Entidades LGBTI celebram decisão do STF que reconheceu homotransfobia como crime de racismo
Nós, redes abaixo assinadas, viemos agradecer ao Supremo Tribunal Federal pela decisão que reconheceu como crime de racismo a discriminação e os discursos de ódio contra lésbicas, gays, bissexuais, travestis, transexuais e intersexos (LGBTI+) na ADO 26/MI 4.733, e sua publicação no Dia do Orgulho LGBTI. A luta contra a violência (física e moral/simbólica) e o extermínio dos nossos corpos e subjetividades é pauta histórica do movimento, e a conquista de direitos tem sido um processo árduo de enfrentamento, o qual jamais seria possível sem a atuação fundamental de parceiros no campo institucional.
A Suprema Corte tem se manifestado favoravelmente ao reconhecimento jurídico dos direitos da nossa população, e suas decisões têm sido a principal fonte normativa nesse campo em face da omissão legislativa já reconhecida, e da fragilidade que enfrentamos nos Poderes Executivo e Legislativo.
Agora, será o momento de lutar pela efetividade da decisão, fazendo com que os discursos de ódio e as discriminações contra pessoas LGBTI+ sejam, de fato, punidas pelo Estado. Enfrentaremos a mesma dificuldade que o Movimento Negro enfrenta há décadas para efetivar a Lei 7.716/89, a qual a Suprema Corte afirmou incidir para a proteção das pessoas LGBTI+. Contamos uma vez mais com o Supremo Tribunal Federal para superar as resistências do Judiciário na efetivação da referida lei, para que deixem de considerar discursos efetivamente criminosos (animus injuriandi) como meras “brincadeiras não-criminosas” (animus jocandi), prática lamentavelmente ainda comum em nosso Judiciário, como prova a paradigmática obra do Professor Adilson José Moreira, “Racismo Recreativo” (Coleção Feminismos Plurais, 2ª Ed., São Paulo: Ed. Pólen, 2019).
A luta será árdua, mas agora será possível, ante essa histórica decisão do STF na defesa da dignidade da população LGBTI+, pela qual agradecemos.

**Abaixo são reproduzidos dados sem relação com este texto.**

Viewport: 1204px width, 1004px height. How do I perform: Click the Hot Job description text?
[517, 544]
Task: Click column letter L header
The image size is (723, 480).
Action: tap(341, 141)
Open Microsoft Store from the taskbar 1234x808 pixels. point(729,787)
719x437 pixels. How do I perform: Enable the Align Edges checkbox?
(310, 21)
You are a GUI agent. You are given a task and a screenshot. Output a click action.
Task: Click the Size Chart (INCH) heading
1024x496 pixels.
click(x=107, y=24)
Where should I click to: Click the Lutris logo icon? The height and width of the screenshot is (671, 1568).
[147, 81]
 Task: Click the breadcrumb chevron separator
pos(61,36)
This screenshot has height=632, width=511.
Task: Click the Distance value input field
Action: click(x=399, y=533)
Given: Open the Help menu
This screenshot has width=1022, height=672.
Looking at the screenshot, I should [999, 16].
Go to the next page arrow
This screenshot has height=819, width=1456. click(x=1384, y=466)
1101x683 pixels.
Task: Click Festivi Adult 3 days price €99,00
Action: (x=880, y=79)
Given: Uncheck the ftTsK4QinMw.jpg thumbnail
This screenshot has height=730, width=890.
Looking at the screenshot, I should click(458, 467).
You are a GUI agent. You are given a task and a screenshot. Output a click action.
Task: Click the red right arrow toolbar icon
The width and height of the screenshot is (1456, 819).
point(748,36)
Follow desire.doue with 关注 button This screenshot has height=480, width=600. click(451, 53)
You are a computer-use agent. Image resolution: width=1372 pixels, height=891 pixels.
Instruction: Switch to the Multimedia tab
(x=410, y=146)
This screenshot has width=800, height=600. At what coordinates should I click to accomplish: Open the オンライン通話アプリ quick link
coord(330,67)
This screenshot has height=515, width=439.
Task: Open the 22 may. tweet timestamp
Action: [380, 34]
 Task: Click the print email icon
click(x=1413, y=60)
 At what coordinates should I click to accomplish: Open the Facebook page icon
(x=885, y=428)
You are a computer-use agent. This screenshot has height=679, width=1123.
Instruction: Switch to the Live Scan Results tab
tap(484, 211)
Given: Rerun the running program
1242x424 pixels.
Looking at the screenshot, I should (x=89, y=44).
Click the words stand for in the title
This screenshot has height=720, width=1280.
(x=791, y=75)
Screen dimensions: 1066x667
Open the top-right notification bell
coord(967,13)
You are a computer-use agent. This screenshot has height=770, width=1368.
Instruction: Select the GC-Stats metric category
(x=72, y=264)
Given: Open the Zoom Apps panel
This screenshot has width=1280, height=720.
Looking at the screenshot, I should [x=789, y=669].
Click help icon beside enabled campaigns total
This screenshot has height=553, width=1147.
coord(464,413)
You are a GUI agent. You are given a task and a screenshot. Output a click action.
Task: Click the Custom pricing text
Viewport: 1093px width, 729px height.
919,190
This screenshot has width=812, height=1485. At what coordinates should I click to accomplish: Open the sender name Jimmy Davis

Por oportuno, transcrevemos a tese aprovada pelo STF, a qual muito celebramos:
“1. Até que sobrevenha lei emanada do Congresso Nacional destinada a implementar os mandados de criminalização definidos nos incisos XLI e XLII do art. 5º da Constituição da República, as condutas homofóbicas e transfóbicas, reais ou supostas, que envolvem aversão odiosa à orientação sexual ou à identidade de gênero de alguém, por traduzirem expressões de racismo, compreendido este em sua dimensão social, ajustam-se, por identidade de razão e mediante adequação típica, aos preceitos primários de incriminação definidos na Lei nº 7.716, de 08/01/1989, constituindo, também, na hipótese de homicídio doloso, circunstância que o qualifica, por configurar motivo torpe (Código Penal, art. 121, § 2º, I, “in fine”);
2. A repressão penal à prática da homotransfobia não alcança nem restringe ou limita o exercício da liberdade religiosa, qualquer que seja a denominação confessional professada, a cujos fiéis e ministros (sacerdotes, pastores, rabinos, mulás ou clérigos muçulmanos e líderes ou celebrantes das religiões afro-brasileiras, entre outros) é assegurado o direito de pregar e de divulgar, livremente, pela palavra, pela imagem ou por qualquer outro meio, o seu pensamento e de externar suas convicções de acordo com o que se contiver em seus livros e códigos sagrados, bem assim o de ensinar segundo sua orientação doutrinária e/ou teológica, podendo buscar e conquistar prosélitos e praticar os atos de culto e respectiva liturgia, independentemente do espaço, público ou privado, de sua atuação individual ou coletiva, desde que tais manifestações não configurem discurso de ódio, assim entendidas aquelas exteriorizações que incitem a discriminação, a hostilidade ou a violência contra pessoas em razão de sua orientação sexual ou de sua identidade de gênero;
3. O conceito de racismo, compreendido em sua dimensão social, projeta-se para além de aspectos estritamente biológicos ou fenotípicos, pois resulta, enquanto manifestação de poder, de uma construção de índole histórico-cultural motivada pelo objetivo de justificar a desigualdade e destinada ao controle ideológico, à dominação política, à subjugação social e à negação da alteridade, da dignidade e da humanidade daqueles que, por integrarem grupo vulnerável (LGBTI+) e por não pertencerem ao estamento que detém posição de hegemonia em uma dada estrutura social, são considerados estranhos e diferentes, degradados à condição de marginais do ordenamento jurídico, expostos, em consequência de odiosa inferiorização e de perversa estigmatização, a uma injusta e lesiva situação de exclusão do sistema geral de proteção do direito”. [1] (grifo nosso)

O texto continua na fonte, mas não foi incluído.